Figure 5. Effects of DinQ on membrane potential and intracellular ATP.

(A) Exponentially growing cells were exposed to IPTG for 0, 5 and 20 min followed by measurement of DiBAC₄(3) fluorescence. An increase in fluorescence intensity is observed as a consequence of membrane depolarization. Upper panel displays wt (ER2566) cells carrying expression vector pET28b(+). Lower panel displays wt (ER2566) cells overexpressing DinQ V (pET28b(+)-DinQ V). The graphs are representative of at least three repetitions. (B) The staple diagram shows in vivo levels of ATP before and 20 min after UV exposure of wt (AB1157) and mutant agrB (BK4043) cells. ATP concentrations were determined by a luciferase-based assay (Promega) and the activity is shown as RLU/OD (relative light units related to optical density). The data are presented as mean of three independent experiments with standard deviation.

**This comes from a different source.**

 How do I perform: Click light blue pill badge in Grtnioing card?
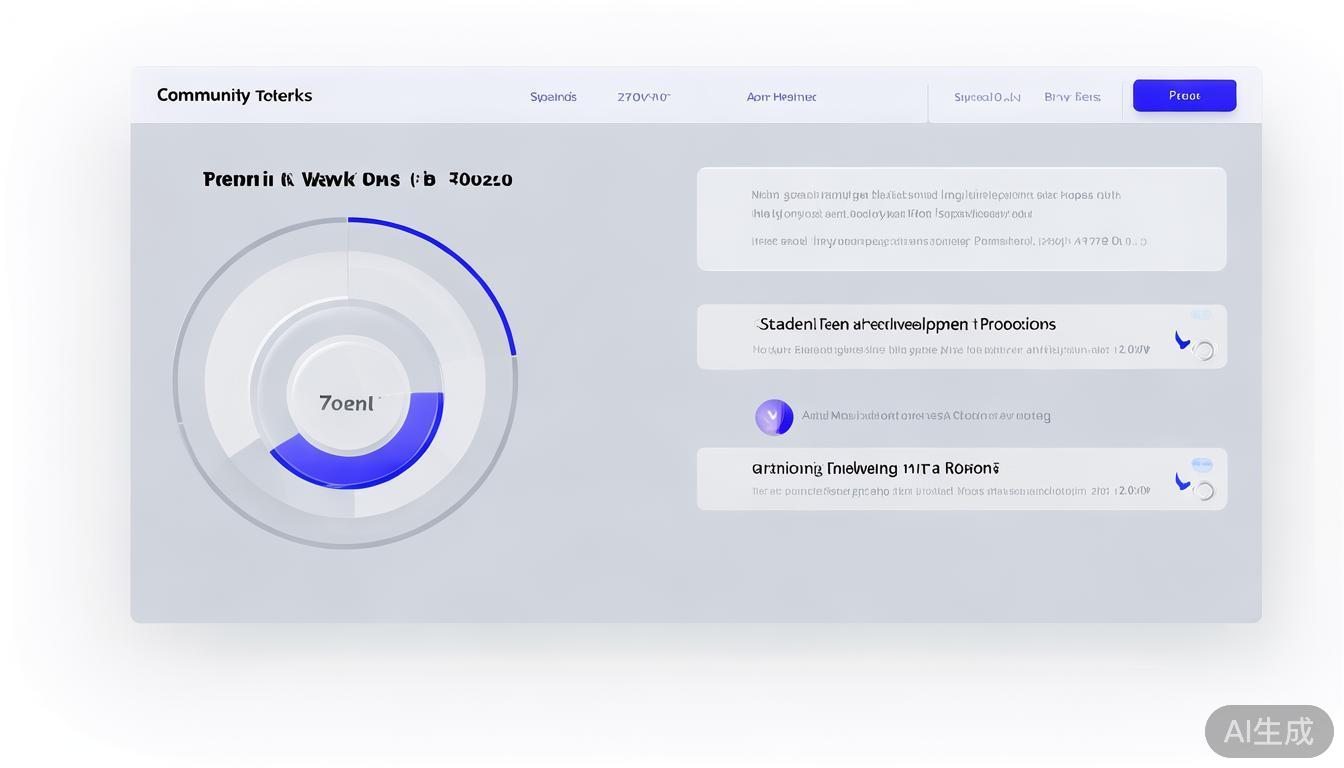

Figure 6. Genetic interactions between agrB and uvrA/recB and recombination frequency of agrB.

(A) Dilutions of exponentionally growing wild type (AB1157, open square), agrB (BK4148, open diamond), uvrA (BK4180, open triangle), recB (BK4110, black diamond), agrB recB (BK4112, black square), uvrA recB (BK4183, black circle) and agrB uvrA (BK4182, open circle) cells were plated on LB plates and exposed to UV irradiation. Colonies were counted one day after incubation at 37°C. The data are presented as mean of three independent experiments with standard deviation. (B) Recombination frequency of uvrA (BK4180), dinQ (BK4040) and agrB (BK4043/BK4148) determined by Hfr conjugation assays. The data are presented as mean of three independent experiments with standard deviation.

Figure 7. Nucleoid compaction during DNA repair and model of regulation and mechanism of action for DinQ.

(A) Exponentially growing wt (AB1157), dinQ (BK4040) and agrB (BK4043) cells in glucose-CAA medium were exposed to UV (3 J/m²). Samples were harvested at the indicated time points and cells were fixed, stained with Hoechst 33258 and mounted on microscope slides. The panel of pictures shows a mosaic of representative cells. (B) The fraction of cells with compact nucleoids (i.e. cells containing one or two non-extended nucleoids instead of two or four normal nucleoids, respectively) were scored for each time point. The average of three experiments and a total of 250–500 cells were counted for each time point. Error bars indicate the standard deviation. Note that normal nucleoids as well as extended, diffuse nucleoids were scored as “non-compact”. (C) This model summarizes all the data presented in this work, including regulation of transcription and translation, and the proposed mechanism of action at the inner cell membrane. All RNA secondary structures are computer models generated by the mfold web server software.